Segment Open

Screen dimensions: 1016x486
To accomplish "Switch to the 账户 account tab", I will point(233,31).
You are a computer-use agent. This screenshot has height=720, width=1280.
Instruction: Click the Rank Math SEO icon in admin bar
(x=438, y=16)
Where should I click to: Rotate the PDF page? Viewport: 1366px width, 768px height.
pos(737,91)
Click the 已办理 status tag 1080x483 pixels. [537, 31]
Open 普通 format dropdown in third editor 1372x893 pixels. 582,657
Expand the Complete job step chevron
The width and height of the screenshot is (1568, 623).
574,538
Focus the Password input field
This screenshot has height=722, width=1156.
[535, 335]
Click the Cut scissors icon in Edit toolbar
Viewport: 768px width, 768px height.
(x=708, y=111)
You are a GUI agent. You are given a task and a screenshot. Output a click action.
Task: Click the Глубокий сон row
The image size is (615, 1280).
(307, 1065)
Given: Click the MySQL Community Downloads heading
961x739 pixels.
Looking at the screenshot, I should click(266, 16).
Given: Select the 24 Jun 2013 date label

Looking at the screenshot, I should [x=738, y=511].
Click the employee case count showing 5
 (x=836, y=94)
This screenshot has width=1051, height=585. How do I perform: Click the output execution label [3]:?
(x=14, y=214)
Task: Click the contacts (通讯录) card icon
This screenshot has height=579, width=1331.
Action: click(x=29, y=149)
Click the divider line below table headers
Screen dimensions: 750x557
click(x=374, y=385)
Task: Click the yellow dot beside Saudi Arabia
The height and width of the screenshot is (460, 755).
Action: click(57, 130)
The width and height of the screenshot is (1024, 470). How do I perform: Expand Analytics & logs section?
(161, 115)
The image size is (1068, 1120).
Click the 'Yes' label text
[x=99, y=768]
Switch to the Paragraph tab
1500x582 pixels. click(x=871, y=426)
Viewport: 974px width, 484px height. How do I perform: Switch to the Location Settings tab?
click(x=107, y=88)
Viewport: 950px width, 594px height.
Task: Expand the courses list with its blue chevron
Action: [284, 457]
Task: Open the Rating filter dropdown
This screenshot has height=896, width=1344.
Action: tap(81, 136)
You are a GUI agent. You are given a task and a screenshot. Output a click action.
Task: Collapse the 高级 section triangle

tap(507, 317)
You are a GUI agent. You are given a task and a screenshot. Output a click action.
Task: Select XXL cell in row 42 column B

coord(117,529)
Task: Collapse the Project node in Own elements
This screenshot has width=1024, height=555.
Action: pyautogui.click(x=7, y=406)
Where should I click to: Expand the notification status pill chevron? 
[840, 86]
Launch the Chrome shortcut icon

Segment Closed

• _Work instruction_:
Return, word for word, each line from the line that contains "The width and height of the screenshot is (1024, 470)." to the end of the listing above; include both end lines and nothing else.

• _Written solution_:
The width and height of the screenshot is (1024, 470). How do I perform: Expand Analytics & logs section?
(161, 115)
The image size is (1068, 1120).
Click the 'Yes' label text
[x=99, y=768]
Switch to the Paragraph tab
1500x582 pixels. click(x=871, y=426)
Viewport: 974px width, 484px height. How do I perform: Switch to the Location Settings tab?
click(x=107, y=88)
Viewport: 950px width, 594px height.
Task: Expand the courses list with its blue chevron
Action: [284, 457]
Task: Open the Rating filter dropdown
This screenshot has height=896, width=1344.
Action: tap(81, 136)
You are a GUI agent. You are given a task and a screenshot. Output a click action.
Task: Collapse the 高级 section triangle

tap(507, 317)
You are a GUI agent. You are given a task and a screenshot. Output a click action.
Task: Select XXL cell in row 42 column B

coord(117,529)
Task: Collapse the Project node in Own elements
This screenshot has width=1024, height=555.
Action: pyautogui.click(x=7, y=406)
Where should I click to: Expand the notification status pill chevron? 
[840, 86]
Launch the Chrome shortcut icon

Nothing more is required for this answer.